With the economy of the dying she weighs
the need for each word against its cost to her reserve.
She doesn’t want me to see this.
She doesn’t want her daughter to see this more.
She needs my help.
Peeling back the gauze she says
This is the spread
and for the first time I see cancer, the crab.
Some of it has crawled outside of her skin
and grows there – a mountainous landscape
the diameter of a dinner plate,
hard, red, yellow, raw, oozing, wrong.
Some of it is tenting up the skin nearby.
We work together until it is clean and covered.
I pray to see the beauty beyond the horror.
My prayer is answered until I drive away.
Sitting with the Not Dying – MO
No one knows why she’s still here.
Three months without food, two weeks without water,
she has become an anatomy lesson:
dark, fixed pupils in an adamantine face,
the cords tying the bonnet of her skull clearly outlined
on her neck,
veins running like mole tunnels over her forehead,
feet blackening.
She breathes.
I hold her hand,
read to her from her own bible,
the underlined and highlighted bits,
in the hope that she hears and finds comfort.

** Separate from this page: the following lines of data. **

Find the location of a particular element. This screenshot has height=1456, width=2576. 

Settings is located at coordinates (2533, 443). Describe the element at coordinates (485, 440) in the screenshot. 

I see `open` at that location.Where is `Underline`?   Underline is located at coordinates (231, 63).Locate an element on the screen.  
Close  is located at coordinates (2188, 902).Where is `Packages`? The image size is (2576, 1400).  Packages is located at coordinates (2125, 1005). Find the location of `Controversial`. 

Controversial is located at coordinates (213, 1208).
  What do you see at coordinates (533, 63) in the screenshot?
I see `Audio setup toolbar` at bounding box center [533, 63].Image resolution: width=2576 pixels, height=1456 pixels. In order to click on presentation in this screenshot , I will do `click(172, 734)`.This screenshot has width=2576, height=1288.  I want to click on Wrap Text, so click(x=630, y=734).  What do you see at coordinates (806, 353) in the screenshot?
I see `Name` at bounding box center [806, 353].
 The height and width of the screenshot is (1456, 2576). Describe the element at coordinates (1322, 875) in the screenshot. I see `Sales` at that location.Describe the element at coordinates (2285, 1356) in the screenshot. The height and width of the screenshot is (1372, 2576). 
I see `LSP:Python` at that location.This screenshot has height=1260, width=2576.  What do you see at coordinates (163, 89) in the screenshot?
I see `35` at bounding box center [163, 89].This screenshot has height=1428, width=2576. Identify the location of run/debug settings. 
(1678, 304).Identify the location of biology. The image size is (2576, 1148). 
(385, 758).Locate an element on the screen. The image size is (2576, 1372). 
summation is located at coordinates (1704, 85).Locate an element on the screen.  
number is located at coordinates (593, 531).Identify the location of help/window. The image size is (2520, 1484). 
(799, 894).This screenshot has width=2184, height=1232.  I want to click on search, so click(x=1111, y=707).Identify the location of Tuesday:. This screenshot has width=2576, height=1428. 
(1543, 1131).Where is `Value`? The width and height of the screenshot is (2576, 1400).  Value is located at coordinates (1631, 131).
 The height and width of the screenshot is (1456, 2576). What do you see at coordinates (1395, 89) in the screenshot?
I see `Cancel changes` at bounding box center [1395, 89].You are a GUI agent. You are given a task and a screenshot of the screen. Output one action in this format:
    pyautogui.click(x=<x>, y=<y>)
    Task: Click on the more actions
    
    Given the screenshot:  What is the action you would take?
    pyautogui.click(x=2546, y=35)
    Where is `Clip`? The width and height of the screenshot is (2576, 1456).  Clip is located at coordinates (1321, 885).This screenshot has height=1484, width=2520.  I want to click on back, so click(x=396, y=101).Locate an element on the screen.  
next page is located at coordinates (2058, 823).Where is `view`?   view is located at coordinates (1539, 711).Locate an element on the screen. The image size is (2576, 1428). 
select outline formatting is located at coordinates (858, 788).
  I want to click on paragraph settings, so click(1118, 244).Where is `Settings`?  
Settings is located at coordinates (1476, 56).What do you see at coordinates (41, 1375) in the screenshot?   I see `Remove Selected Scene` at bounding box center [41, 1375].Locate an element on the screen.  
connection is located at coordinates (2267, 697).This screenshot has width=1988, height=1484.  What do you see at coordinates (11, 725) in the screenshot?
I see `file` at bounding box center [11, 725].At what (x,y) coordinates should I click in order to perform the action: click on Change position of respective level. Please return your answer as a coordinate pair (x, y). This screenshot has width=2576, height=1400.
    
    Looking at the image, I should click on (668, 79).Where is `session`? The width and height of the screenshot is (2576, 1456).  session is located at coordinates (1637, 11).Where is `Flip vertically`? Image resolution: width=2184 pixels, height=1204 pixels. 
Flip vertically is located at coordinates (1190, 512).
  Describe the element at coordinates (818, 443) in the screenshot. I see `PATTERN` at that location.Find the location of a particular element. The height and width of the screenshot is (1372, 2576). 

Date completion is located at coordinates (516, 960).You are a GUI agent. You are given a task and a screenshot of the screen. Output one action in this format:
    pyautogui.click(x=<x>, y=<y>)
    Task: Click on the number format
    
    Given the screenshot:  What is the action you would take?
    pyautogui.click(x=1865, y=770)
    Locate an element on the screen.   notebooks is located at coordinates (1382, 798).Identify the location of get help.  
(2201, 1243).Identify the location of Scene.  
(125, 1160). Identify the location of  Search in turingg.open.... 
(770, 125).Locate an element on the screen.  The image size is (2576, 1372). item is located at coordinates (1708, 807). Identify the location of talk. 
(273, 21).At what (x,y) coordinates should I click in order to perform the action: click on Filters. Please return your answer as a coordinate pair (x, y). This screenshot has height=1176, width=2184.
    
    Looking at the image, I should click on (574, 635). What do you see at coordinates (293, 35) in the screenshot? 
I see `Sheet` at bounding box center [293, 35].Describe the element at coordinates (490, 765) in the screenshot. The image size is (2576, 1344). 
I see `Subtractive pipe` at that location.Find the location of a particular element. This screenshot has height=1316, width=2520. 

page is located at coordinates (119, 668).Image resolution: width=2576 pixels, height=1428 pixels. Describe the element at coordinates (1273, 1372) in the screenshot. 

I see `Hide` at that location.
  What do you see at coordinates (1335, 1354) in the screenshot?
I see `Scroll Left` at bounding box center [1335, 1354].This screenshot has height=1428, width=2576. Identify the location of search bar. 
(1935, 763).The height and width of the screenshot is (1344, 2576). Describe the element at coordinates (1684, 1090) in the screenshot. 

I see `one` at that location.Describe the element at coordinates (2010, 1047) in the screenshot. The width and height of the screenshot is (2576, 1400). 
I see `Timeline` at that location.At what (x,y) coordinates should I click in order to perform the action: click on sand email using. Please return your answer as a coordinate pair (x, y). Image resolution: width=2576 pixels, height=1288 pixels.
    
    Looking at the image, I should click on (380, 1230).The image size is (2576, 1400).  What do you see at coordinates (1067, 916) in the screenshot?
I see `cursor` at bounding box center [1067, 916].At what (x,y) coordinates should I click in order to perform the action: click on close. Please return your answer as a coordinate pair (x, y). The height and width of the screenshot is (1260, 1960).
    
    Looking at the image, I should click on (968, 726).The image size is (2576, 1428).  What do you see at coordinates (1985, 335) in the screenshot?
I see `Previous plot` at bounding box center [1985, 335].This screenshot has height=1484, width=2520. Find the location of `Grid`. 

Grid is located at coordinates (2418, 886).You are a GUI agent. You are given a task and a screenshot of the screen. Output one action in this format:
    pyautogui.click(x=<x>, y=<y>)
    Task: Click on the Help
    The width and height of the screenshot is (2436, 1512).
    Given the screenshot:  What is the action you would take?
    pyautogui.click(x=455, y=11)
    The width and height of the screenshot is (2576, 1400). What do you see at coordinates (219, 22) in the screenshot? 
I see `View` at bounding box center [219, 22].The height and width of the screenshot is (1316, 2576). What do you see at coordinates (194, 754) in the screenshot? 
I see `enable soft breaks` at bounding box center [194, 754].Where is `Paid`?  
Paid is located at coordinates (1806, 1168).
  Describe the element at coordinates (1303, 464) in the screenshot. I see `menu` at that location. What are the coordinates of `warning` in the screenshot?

She might wish I’d shut up
so she can finish her business of dying.
I don’t know. I don’t know.
Sitting with the Dead – MS
Margie S. died today, called at 6:15 a.m.
aged 62, surrounded by no one.
A ward of the state since her son went to jail,
she lies naked, covered by a grayish sheet,
no pictures, no teddy bears in sight.
I read her prayers I don’t believe
about I love I do believe.
And the staff in this place
about whom you would think the worst
if you saw them out on the street,
come to touch her body and say good bye.